→ Required work:
(A) Answer these questions using the Ganesh festival article:
(i) What does the author call the key to balance when eating sweets and mithai?
(ii) How much jaggery does the modak stuffing call for?
(iii) In what cookware is the stuffing first prepared?
(B) Summarize the Ganesh festival article in two sentences.
(C) From the Ganesh festival article, extract the part that opens with the words containing "Sweets & mithai" and closes with "and loved ones!", copying it word for word.

→ Source text:

'''

Ingredient Ideology | It’s Festivity Time- Ganapati Bappa Morya By: Dr. Kaviraj Khialani- Celebrity Master Chef.

A Melange Of Desi Flavors To Offer This Festive Season

We are finally at that part of the year when the festivity has just begun! With the onset of the auspicious occasion of Lord Ganesh Festival, we are now looking up to a series of occasions to celebrate, have an array of spreads and sweet treats to entice our palate and offer the blessed delicacies to our loved ones, friends & families. Food has always been an integral part of any festival and it somehow connects us together and spreading the joy of happiness and bites of delicious preparations adds it up all the more, making it memorable.

Sweets & mithai are always a temptation but moderation being the key to balance must be always kept in mind. Planning is of vital importance when it comes to festive cooking and especially with the sweets, it is always a good idea to make a list of ingredients needed, approximate quantities required, any special unusual product/ equipment etc needed or so must be on the reminder list before we start getting into the kitchen to get things rolling. Also another important element to perfection here is to follow the recipe and do not always go with just guessing and approximation since some of the sweet recipes need formula balancing as we technically call it.

Here are a few of my favorite sweets, easy to make in your kitchens and offer it to the almighty and loved ones!

Recipe-1] MODAK KA PRASHAD

Ingredients:

For the covering of the modak:

Water-2 cups

Salt-1/2 tsp

Rice flour-2 cups

1-2 tsp ghee

For the stuffing of the modak:

Ghee-1-2 tsp

Coconut- grated-2 cups

Jaggery-1 cup, grated

Green cardamom powder-1/2 tsp

Method:

1. In a thick bottomed pan or kadai firstly prepare the stuffing for the modak prashad.

'''

→ Material:
'''

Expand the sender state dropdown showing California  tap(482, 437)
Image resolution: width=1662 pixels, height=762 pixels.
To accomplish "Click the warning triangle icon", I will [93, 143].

'''

→ Answers for this exercise:
(A)
(i) Moderation.
(ii) 1 cup, grated.
(iii) A thick bottomed pan or kadai.

(B) As the Lord Ganesh Festival begins, the author observes that food is an integral part of any festival and advises moderation with sweets, careful planning with a list of ingredients and equipment, and following recipes rather than guessing. The author then shares favorite sweets, beginning with modak ka prashad, which has a rice-flour covering and a coconut and jaggery stuffing, and whose method starts with preparing the stuffing in a thick bottomed pan or kadai.

(C)
Sweets & mithai are always a temptation but moderation being the key to balance must be always kept in mind. Planning is of vital importance when it comes to festive cooking and especially with the sweets, it is always a good idea to make a list of ingredients needed, approximate quantities required, any special unusual product/ equipment etc needed or so must be on the reminder list before we start getting into the kitchen to get things rolling. Also another important element to perfection here is to follow the recipe and do not always go with just guessing and approximation since some of the sweet recipes need formula balancing as we technically call it.

Here are a few of my favorite sweets, easy to make in your kitchens and offer it to the almighty and loved ones!